Immune checkpoint inhibitors (ICIs) have a demonstrable treatment response in patients with resectable non‑small cell lung cancer (NSCLC). However, immune‑related adverse events and tumor progression in patients administered ICIs are of great concern. The present case study is of a 59‑year‑old male with NSCLC (squamous, stage IIIA) who received neoadjuvant immunotherapy combined with chemotherapy before surgery. The patient first developed hyperthyroidism and then hypothyroidism, indicating that ICI‑related thyroid dysfunction had occurred. Furthermore, the patient suffered from tumor progression and could not undergo resection. The present case called attention to the prevention and management of irAEs, and the precaution that should be taken with regard to tumor progression. The case also suggested that the development of ICI‑related thyroid dysfunction may not predict an improved response to ICI therapies, which needs further evidence to illustrate.

Introduction

Lung cancer ranks second in the incidence rate of cancer and is the leading cause of cancer-related deaths worldwide, with 8.2 million deaths yearly (1). Non-small cell lung cancer (NSCLC) accounts for ~85% of lung cancer cases. Immune checkpoint inhibitors (ICIs) target programmed cell death protein 1 (PD-1) and its ligand (PD-L1) and have revolutionized the treatment of advanced NSCLC (2,3). PD-1 and PD-L1 trigger T lymphocyte function to kill tumor cells by blocking the PD-1/PD-L1/2 signaling pathways (4). Several trials have reported the value of ICIs in treating resectable NSCLC with a significant pathological response as the primary endpoint (57). However, due to the mechanism of action of ICIs, immune-related adverse events (irAEs) can occur during treatment. Significant irAEs can cause surgery delays and/or intraoperative complications. Tumor progression may occasionally occur due to toxicities or poor efficacy of ICIs (8,9).

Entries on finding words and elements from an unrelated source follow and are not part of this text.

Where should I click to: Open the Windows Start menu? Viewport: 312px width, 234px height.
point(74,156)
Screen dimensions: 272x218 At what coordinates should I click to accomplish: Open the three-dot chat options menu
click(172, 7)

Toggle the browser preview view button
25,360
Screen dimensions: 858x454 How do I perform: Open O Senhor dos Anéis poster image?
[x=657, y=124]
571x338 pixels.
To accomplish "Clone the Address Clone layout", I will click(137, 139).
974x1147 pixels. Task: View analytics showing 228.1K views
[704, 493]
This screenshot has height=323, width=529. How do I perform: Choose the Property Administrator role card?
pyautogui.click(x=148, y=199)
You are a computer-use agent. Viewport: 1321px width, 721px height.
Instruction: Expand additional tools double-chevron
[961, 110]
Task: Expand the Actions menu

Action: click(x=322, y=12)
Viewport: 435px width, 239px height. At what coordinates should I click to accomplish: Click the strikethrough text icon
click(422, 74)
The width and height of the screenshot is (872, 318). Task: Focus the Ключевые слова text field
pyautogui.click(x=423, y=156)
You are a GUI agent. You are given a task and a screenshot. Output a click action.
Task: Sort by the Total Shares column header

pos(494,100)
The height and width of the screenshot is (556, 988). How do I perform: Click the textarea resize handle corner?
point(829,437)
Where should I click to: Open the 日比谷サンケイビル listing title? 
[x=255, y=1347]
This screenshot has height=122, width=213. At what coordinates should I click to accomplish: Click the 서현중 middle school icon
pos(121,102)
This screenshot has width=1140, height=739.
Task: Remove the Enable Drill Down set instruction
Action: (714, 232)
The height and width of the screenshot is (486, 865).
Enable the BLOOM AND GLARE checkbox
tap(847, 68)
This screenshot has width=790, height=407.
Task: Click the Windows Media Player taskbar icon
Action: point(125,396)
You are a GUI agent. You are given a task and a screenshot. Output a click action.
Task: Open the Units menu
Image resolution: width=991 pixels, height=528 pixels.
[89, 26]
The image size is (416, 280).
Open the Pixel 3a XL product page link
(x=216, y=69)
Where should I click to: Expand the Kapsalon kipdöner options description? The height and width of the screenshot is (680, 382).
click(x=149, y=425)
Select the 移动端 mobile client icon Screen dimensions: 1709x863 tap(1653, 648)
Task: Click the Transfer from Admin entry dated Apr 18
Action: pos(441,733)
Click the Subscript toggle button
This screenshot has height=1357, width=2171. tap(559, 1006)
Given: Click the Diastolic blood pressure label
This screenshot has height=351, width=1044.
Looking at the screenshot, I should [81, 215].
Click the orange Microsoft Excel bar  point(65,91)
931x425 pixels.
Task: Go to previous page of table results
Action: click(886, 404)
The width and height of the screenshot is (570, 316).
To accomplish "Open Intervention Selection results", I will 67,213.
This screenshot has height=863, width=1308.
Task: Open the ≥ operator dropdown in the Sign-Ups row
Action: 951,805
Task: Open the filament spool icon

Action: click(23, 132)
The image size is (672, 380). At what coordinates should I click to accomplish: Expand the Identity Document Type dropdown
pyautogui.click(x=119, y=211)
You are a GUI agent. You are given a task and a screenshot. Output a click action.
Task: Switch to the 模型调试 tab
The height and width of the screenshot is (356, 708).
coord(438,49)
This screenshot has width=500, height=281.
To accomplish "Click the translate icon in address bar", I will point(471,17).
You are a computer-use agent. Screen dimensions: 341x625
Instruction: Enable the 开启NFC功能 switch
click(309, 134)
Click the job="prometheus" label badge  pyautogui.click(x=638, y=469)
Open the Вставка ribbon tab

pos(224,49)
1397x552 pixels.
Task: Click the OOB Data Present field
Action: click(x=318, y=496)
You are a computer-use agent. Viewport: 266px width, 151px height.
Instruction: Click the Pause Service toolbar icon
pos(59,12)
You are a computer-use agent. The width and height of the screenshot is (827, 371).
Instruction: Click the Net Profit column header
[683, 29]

Endocrine adverse events are among the most common toxicities of ICIs, and the most commonly affected endocrine organ is the thyroid (10). Most thyroid dysfunction is asymptomatic or mild. However, patients may present with symptoms of hypothyroidism, such as fatigue, anorexia, constipation, bradycardia or weight gain (11,12). Thyroid dysfunction during PD-1 inhibitor therapy is associated with a longer progression-free survival time and could be used as a potential marker to predict an improved response to treatment (13). However, another study has refuted this hypothesis (14). In the present study, a case of thyroid dysfunction and tumor progression in a patient with stage IIIA NSCLC treated with the PD-1 inhibitor pembrolizumab is reported.

Case report

A 59-year-old male with a 30 pack-year history of smoking was transferred to The Peking University People's Hospital (Beijing, China) on September 2020. The patient had been experiencing shortness of breath after activity without apparent cause for almost 8 months. However, the patient did not complain of chest pain, cough, expectoration or fever. Chest computed tomography (CT) performed in another hospital revealed a central space-occupied lesion in the upper lobe of the left lung with atelectasis. Positron emission tomography-CT showed enlarged lymph nodes (zone VI) with no abnormal uptake of 18F-fluoro-2-deoxyglucose. The pathological section diagnosis was squamous carcinoma. The chest CT scan performed at The Peking University People's Hospital revealed that the volume of the upper lobe of the left lung was decreased and consolidated, and the upper lobe bronchus of the left lung was blocked. The soft tissue density shadow extended to the left main bronchus and the lower lobe bronchus of the left lung, resulting in a slight stenosis of the lower lobe bronchi. The results indicated that the malignant lesion occurred with multiple partially enlarged lymph nodes in the mediastinum (Fig. 1A). The clinical stage was T4N0M0 (IIIA) according to The Eighth Edition Lung Cancer Stage Classification (15).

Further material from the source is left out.